Perry’s veto changed all that.

Without the scheduled money, Travis County had to step up to help fund the unit. County commissioners voted in August to give about $1.7 million to the office, allowing Lehmberg to keep 15 employees. It is also reported that Lehmberg used $730,000 in money from forfeited property to keep about eight employees. Others sought jobs outside the agency, retired or were transferred within the district attorney’s office. Two employees were laid off.

The governor’s decision is also troubling because of what preceded the veto: a direct threat to veto funds.

It was this decision by Perry that led Texans for Public Justice, a government watchdog group, to file a complaint that helped launched the investigation. Fortunately, it is because of the investigation that a specially appointed judge seated a new grand jury Monday.

What remains to be seen is how deep the investigation will be taken.

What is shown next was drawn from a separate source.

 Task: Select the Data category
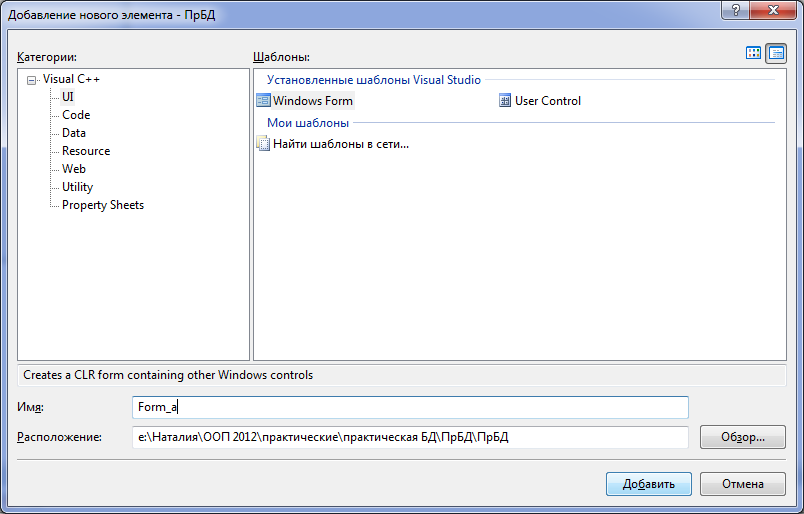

“My responsibility is to the citizens of Travis County, to the citizens of the state of Texas and to the people who lost their jobs at the Travis County district attorney’s office as a result of this veto,” McCrum said.

We couldn’t agree more.


Waco Tribune-Herald. April 10, 2014.

Old idea of gutting property taxes sounds terrific but would create new problems

One lesson immediately suggests itself in the ongoing dust-up between Republican and Democratic candidates for state comptroller: You should exercise care about rhetoric geared to gain applause or approval from a select group of voters; it may come back to haunt you. That situation has been dogging Republican state comptroller candidate Glenn Hegar ever since he told a tea party audience that he favors elimination of property taxes and simply hiking the sales tax.

Result: Democratic opponent Mike Collier has been getting unexpected traction by demonstrating that, to replace the nearly $45 billion raised for cities, counties and schools through property taxes, you’d have to raise the common state and local sales tax of 8.25 percent (which produces about $28 billion statewide) to somewhere between 20 and 25 percent. That means if you buy a $100 suit, you could pay $25 in taxes. Ouch!

This proposal also has the potential of usurping the once-cherished concept of local control, since property taxes are set and collected locally. Even if structured to retain local control, a small town out in dusty West Texas likely would not raise enough in sales taxes to sufficiently pay for law enforcement or to fix roads or to run the community college. And how would a hefty sales tax impact consumerism, a delicate component in this anemic economy?

We understand why Hegar raised the idea. Besides the fact such rhetoric is a surefire crowd-pleaser for politicians, most of us hate property taxes. Even when cities, counties and school districts keep tax rates steady, we can still pay more because a property’s value may increase if, say, you live in a particularly coveted neighborhood (or even if you don’t). And the idea of a sales tax is appealing because most of us assume we can control the amount we pay by controlling our spending.

Then again, given the complications that phasing out property taxes would create for local governmental entities, the solution might be worse than the problem. Considering that state lawmakers have been unable to come up with an adequate way to fund public schools, one wonders if they’d really be foolish enough to further complicate matters for city councils, school and community college boards, commissioners courts and themselves.

Yes, talk of gutting property taxes and hiking sales taxes offers a good applause line (and Hegar is hardly the only candidate to raise this musty idea). But at this point, Texans should content themselves with the fact they pay no state income tax and instead press local government to cut spending when possible. Meanwhile, state officials should butt out of local government’s business. Leave that pickle to the local voters.